### Task to carry out
Please reproduce exactly the line that carries "The height and width of the screenshot is (720, 1280)." and all remaining lines through the last line of the data, and write nothing else.

### Saved data entries
■ ■ ■ ■ ■
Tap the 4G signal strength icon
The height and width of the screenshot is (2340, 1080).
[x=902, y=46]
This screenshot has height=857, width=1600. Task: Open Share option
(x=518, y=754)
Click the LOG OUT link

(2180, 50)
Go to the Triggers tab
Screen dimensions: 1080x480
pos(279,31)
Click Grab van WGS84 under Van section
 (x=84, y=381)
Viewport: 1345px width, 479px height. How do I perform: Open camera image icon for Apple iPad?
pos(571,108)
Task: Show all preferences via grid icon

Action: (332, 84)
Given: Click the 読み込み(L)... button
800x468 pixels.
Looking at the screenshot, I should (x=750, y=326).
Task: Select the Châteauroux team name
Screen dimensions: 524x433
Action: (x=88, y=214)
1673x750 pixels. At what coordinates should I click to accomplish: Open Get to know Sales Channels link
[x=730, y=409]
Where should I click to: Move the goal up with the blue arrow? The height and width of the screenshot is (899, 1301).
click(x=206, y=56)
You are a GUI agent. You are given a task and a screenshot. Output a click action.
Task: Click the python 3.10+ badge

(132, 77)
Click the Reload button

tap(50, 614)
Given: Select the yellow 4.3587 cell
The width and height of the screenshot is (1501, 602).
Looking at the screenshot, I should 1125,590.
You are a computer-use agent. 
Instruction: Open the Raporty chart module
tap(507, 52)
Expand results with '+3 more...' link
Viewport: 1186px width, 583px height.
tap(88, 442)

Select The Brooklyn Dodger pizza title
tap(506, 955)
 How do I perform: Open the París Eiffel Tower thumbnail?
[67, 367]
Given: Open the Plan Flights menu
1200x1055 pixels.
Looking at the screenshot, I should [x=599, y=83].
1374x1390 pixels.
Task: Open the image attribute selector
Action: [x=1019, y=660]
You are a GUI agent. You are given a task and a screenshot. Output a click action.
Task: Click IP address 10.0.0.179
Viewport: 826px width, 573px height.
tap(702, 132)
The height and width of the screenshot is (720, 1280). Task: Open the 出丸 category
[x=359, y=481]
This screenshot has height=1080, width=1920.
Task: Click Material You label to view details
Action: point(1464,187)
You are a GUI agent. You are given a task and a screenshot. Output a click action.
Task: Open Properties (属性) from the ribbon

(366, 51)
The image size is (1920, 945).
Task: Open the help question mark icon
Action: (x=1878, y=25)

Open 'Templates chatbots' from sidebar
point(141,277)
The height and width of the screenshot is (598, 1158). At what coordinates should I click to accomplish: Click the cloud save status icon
■ ■ ■ ■ ■
### Task result
The height and width of the screenshot is (720, 1280). Task: Open the 出丸 category
[x=359, y=481]
This screenshot has height=1080, width=1920.
Task: Click Material You label to view details
Action: point(1464,187)
You are a GUI agent. You are given a task and a screenshot. Output a click action.
Task: Open Properties (属性) from the ribbon

(366, 51)
The image size is (1920, 945).
Task: Open the help question mark icon
Action: (x=1878, y=25)

Open 'Templates chatbots' from sidebar
point(141,277)
The height and width of the screenshot is (598, 1158). At what coordinates should I click to accomplish: Click the cloud save status icon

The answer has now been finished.